A Graduate's Nationwide Search for a Cheap City

I'm graduating soon, which is both exciting and scary at the same time. When one graduates, they have the obvious question of "what do I want to do with myself" to answer, but seldom in life do we get the luxury of considering where we want to do it, like when one graduates college. When we choose a college, we're usually limited by financial or geographical factors that dictate where we can and can't go to school. In college, we are primarily consumers and cannot cover the cost of college while in school.

For the first time in many people's young lives, we can take these limits and throw them out the window (sort of), because we're actually making money; we're producers! Us youths are not yet hampered by the shackles of a family to support, therefore having the freedom to pick whatever metropolis can serve ourselves the best as we transition out of our formative years.

Most people stay in their home region or close to where they went to college. Some even decide to take their services internationally, seeking out their employment in a completely different region of the globe. For my search, I'm going to look strictly at/within the good ol' US of A to see what area provides the best cost of living, as that is the factor most use to determine where they end up aside from personal preference.

Cost of living, of course, means the level of prices to a range of everyday items. For example, how much rent differs in New York when compared to Chicago, or Wichita? There are many other factors to consider when deciding where to move after college, but we're going to strictly stick to cost of living because we're a finance website and our publisher limits us to 1,250 words.

The Forbes ranking of the 25 cities with the lowest cost of living includes some small cities like Amarillo, Texas and larger ones like Indianapolis. What's consistent about this list is that there is no city located in the Northeast. In fact, the list primarily consists of cities located in the Midwest.

So why is it so expensive to live near a coast? It's simple! The coastlines of the United States only make up 10% of the total land in this great nation, but 39% of our population (123.3 million people) live there. Both the demand and competition for jobs are high, keeping salaries and cost of living higher than their landlocked counterparts.

A 2015 Forbes article cited that for a family of four to "live well" in New York City, they'd need $500,000 of annual income. And while "living well" included more extravagant dining, trips, and housing, I keep wondering what it would take to "live well" outside of the grip of such high state and city income taxes.

It's fascinating that a salary that has you living large in Jonesboro, Arkansas will leave you living paycheck to paycheck in Boston. For my personal search, I'm staying grounded in my expectations; I know I'll be making entry level salary and won't have much else to spend on the extracurricular activities that the Forbes article mentioned.
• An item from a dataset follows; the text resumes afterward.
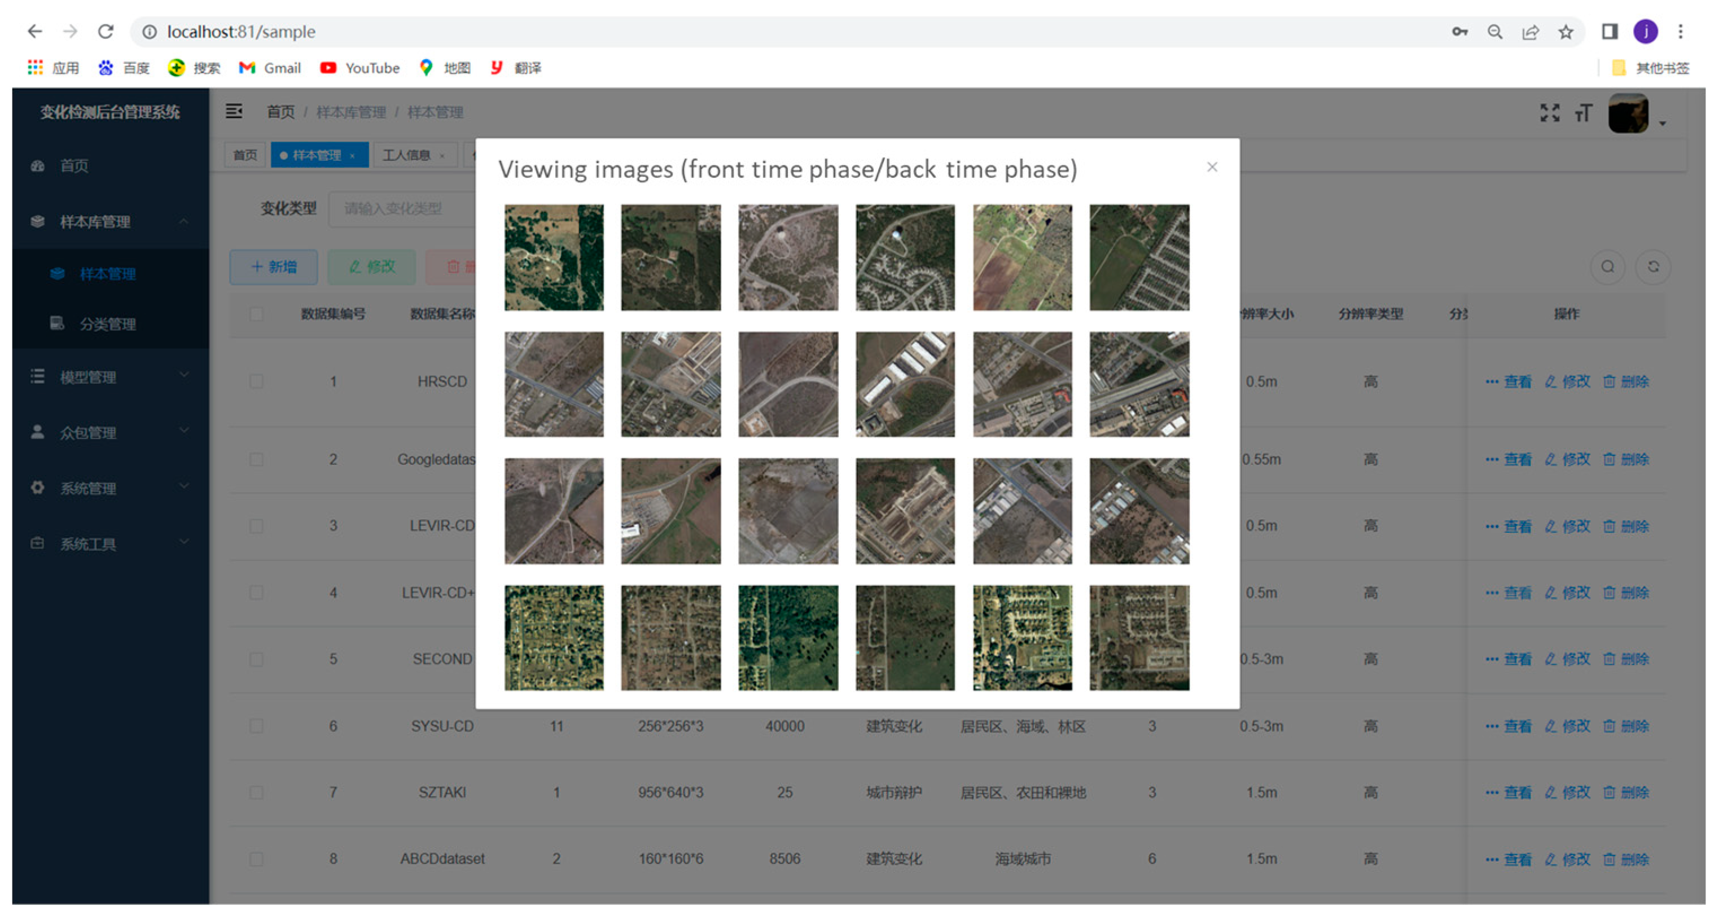This screenshot has width=1723, height=921.
Task: Click the font size adjustment icon
Action: 1583,112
Nerdwallet had an interesting article, in which they calculated this exact question based on four significant financial factors. These financial factors were the median household income, the number of houses without a mortgage reported by the 2014 U.S. Census Bureau, the monthly median home value as reported by Zillow Research, and the average credit limit for credit card holders in these towns reported by Experian in 2016.

They found some interesting things from compiling these factors into scores out of 100:

  • The Midwest had the cheapest housing, coupled with high income for many cities. Therefore, those in this region had more buying power because they weren't paying exorbitant housing costs.
  • Californians had the highest access to credit out of any state.
  • Northeasterners had the lowest access to credit out of any region.

What's striking about this list is how wealthy California is. I always assumed that the high wages earned were offset by the high cost of housing and taxes that burden those who live in the state. I guess not because they had a whopping 17 cities in the top 25 of the entire country! That may be due to more development in the technology industry. Heading forward we could expect to see even more California cities on this list in the coming years due to mega-companies like Apple, Disney, and Google that call the Golden State their home.

Even more surprising than that was the lack of cities in states that don't have an income tax at all. That's because while there are nine states in the U.S. that currently don't charge income tax, they make you pay it in other ways. For example, Tennessee makes you pay an extra tax on dividends earned, while also having the worst sales tax in the country at 9.45%! Washington also gets charged in other ways, having the 5th highest tax on gasoline in the country at 37.5 cents per gallon in taxes.

Through this research, the Midwest seems appealing! Three of the top five earning Midwestern cities are located in the greater Chicago area. The wealthiest Midwestern city was Naperville, Illinois, with an income of $104,419 and a house price of $364,300. Compare that to the Northeast's wealthiest city, Newtown, Massachusetts, with a median income of $102,796 and a median house value of $886,400, and you may just be willing to trade in your clam chowder for deep dish pizza.

Of course, credit limit matters when looking at the area's community as a whole. Are they wise with their money, thus earning a higher limit on their credit from banks, or are they irresponsible spenders who cannot be trusted to pay off a high limit? Newtown has a slight edge there, with roughly $70,000 in credit limit compared to Naperville's $67,000.

Many of these factors may seem broad, but that's only because my search is itself nationwide. When I finally do settle on a city with which to take my talents to, I'll be sure to take the aforementioned elements into consideration, while also taking in some of the more individualized and personal factors that I've been ignoring throughout.